Queda no faturamento
Ao negar o pedido de desconto do aluguel, a juíza Fabiana Recasens, da 1ª Vara Cível de São Paulo, diz que Marques “informa que enriquecer é possível e que realizou negócios milionários, o que afronta” os argumentos de que a empresa estaria em dificuldades.
“Não há nos autos documentos contábeis a demonstrar que houve abrupta queda no faturamento da empresa”, diz a sentença, de 15 de junho.
A magistrada afirma ainda que o IBC já tinha débitos de aluguel anteriores à pandemia. O valor atrasado no início do ano já superava R$ 600 mil.
Em outro processo sobre a mesma questão, a empresa dona do imóvel conseguiu em agosto decisão judicial que bloqueou R$ 1,026 milhão em bens do IBC, do próprio Marques e de outras 10 pessoas jurídicas ligadas ao empresário para quitar dívidas com o aluguel.
“Há elementos para demonstrar que as empresas transferem recursos entre si, obstando atos de constrição patrimonial, o que inviabiliza o prosseguimento de execuções contra qualquer delas”, afirma a juíza Recasens na sentença que pede o bloqueio dos ativos.
Sem capital de giro
José Roberto Marques recorreu da decisão ainda em agosto.
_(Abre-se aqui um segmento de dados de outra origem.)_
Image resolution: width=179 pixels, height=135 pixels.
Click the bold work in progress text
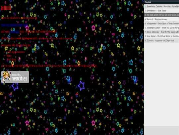click(25, 38)
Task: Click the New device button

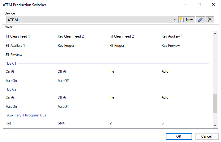Action: point(187,20)
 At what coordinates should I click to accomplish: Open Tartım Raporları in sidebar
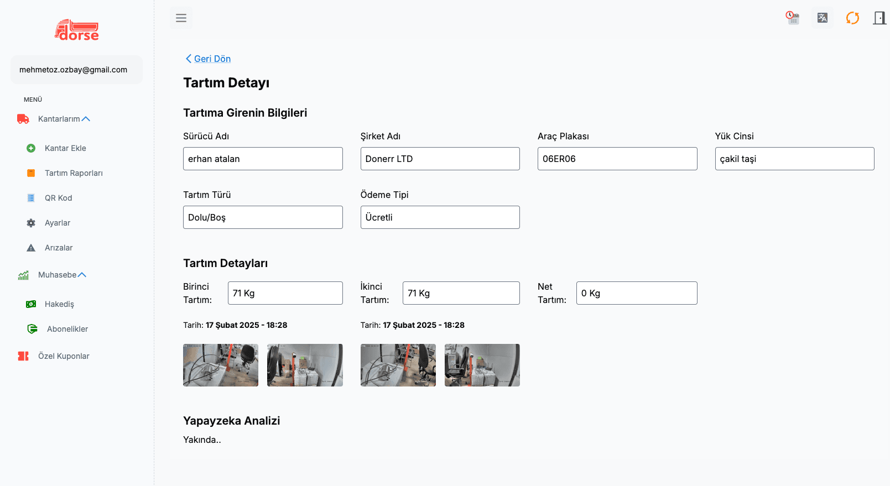coord(74,173)
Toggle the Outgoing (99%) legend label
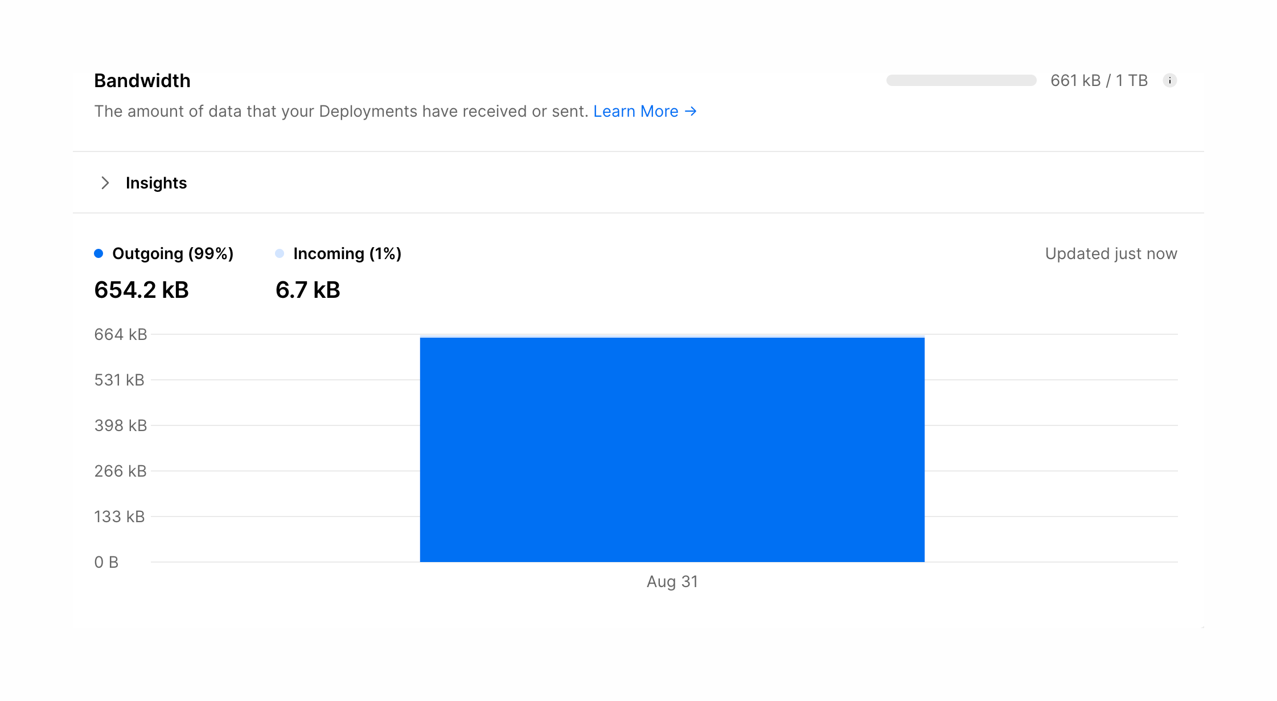This screenshot has height=701, width=1277. tap(173, 253)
Afirmou que “o capital de giro necessário ao operacional e à sobrevida” de seus negócios havia sido atingido pela medida”.
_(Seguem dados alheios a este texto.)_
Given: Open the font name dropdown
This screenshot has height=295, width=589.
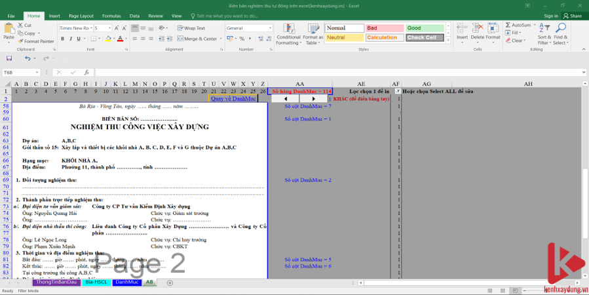Looking at the screenshot, I should (91, 28).
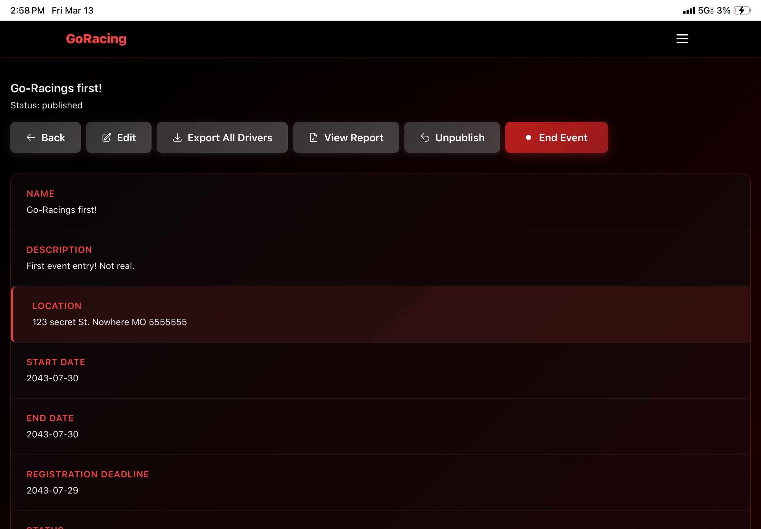Select the Registration Deadline row

coord(380,483)

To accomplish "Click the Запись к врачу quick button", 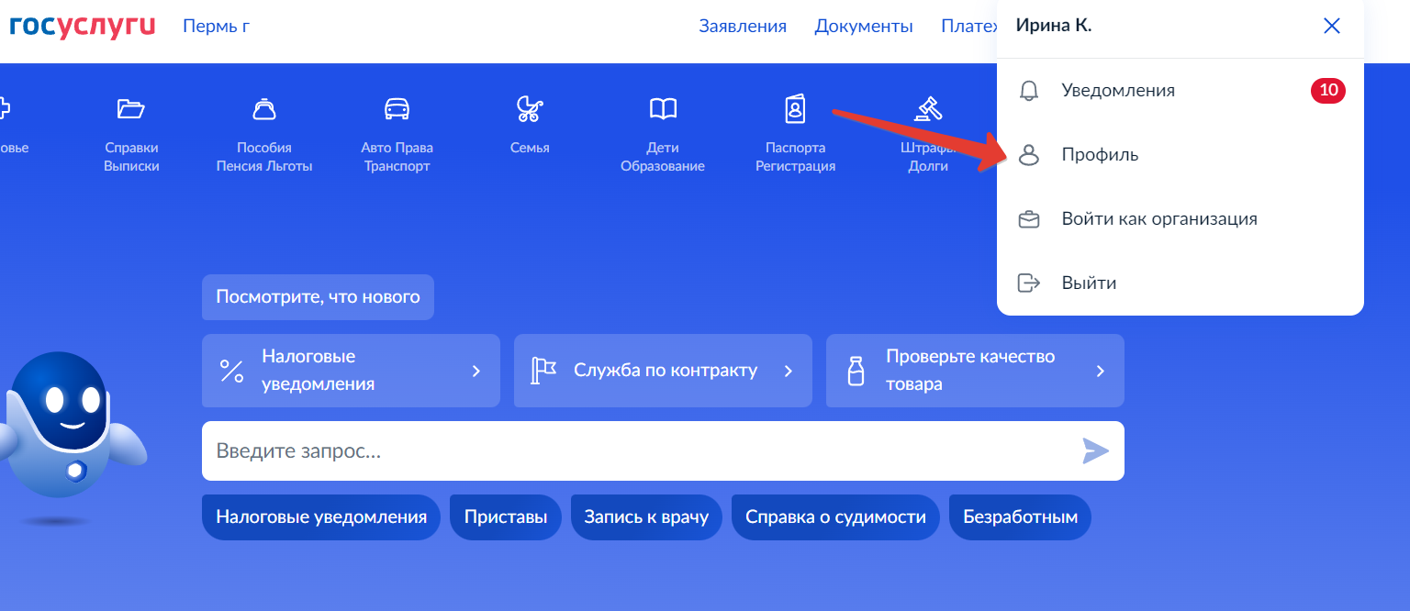I will click(646, 517).
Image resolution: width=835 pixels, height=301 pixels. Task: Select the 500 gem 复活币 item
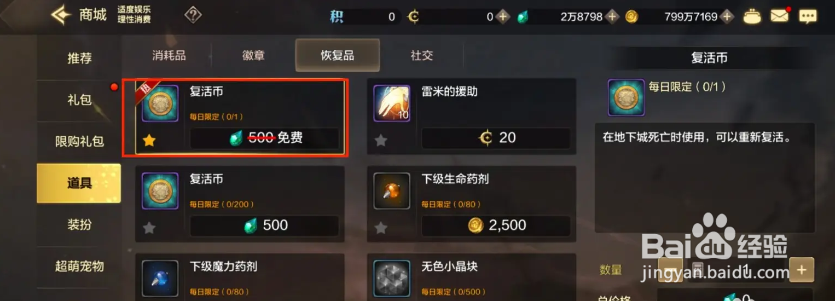[240, 204]
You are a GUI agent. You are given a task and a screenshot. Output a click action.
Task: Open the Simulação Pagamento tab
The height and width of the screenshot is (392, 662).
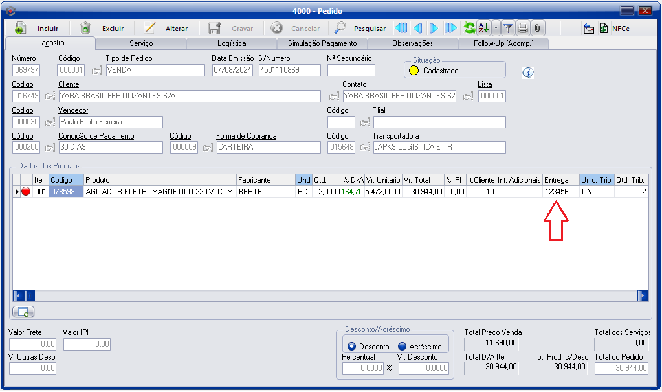tap(322, 43)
O empresário cita que foram retirados R$ 666 mil de suas contas pessoais e que o montante “se tratava de provisão para o pagamento do cartão de crédito” que pagaria anúncios de seus cursos em plataformas digitais como Google e Facebook.
O empresário disse ainda que, sem o montante bloqueado, não poderia pagar a folha de pagamento e a contribuição previdenciária de seus funcionários.
A juíza, porém, negou o desbloqueio dos bens e afirmou que Marques e suas empresas não demonstraram que a quantia se destinava integralmente a fins de preservação de suas atividades.
No processo mais recente, movido desde 31 de agosto, o IBC pede a rescisão do contrato de aluguel e pede que a Justiça condene a Paiva Empreendimentos a pagar uma indenização à empresa de coaching por descumprimento de compromissos que teriam sido assumidos pela proprietária do imóvel de maneira verbal ou por e-mail. O pedido aguarda julgamento.
Procurada, a Paiva Empreendimentos Imobiliários afirmou, por meio de seus advogados, que só se manifesta nos autos. O IBC e Marques não retornaram os contatos da reportagem.
Acusação de plágio
As dívidas de aluguel não são os únicos problemas que José Roberto Marques enfrenta na Justiça. Desde junho de 2019, o IBC é processado pelo psicanalista italiano Roberto Girola, que acusa a instituição de ter plagiado um de seus livros.
O IBC pediu segredo de Justiça do processo, o que foi negado.
Trata-se da suposta reprodução sem os créditos de um capítulo do livro ‘A Psicanálise Cura?’, de Girola, em uma apostila do PSC, principal curso desenvolvido por Marques. Na ação, os advogados de Girola afirmam que o material em questão havia sido distribuído a alunos em treinamentos presenciais de 2014 até pelo menos 2016.
Pelos documentos anexados aos autos pela defesa de Girola, a apostila não teria seguido as normas acadêmicas para fazer citações. O material ainda precisa passar por uma perícia judicial.
— Pleiteamos uma indenização por danos morais, outra por danos materiais e mais a divulgação em jornal de grande circulação feita pelo IBC que diga que aquele material pertence ao Roberto Girola — diz a advogada Paula Gomes, que representa o psicanalista.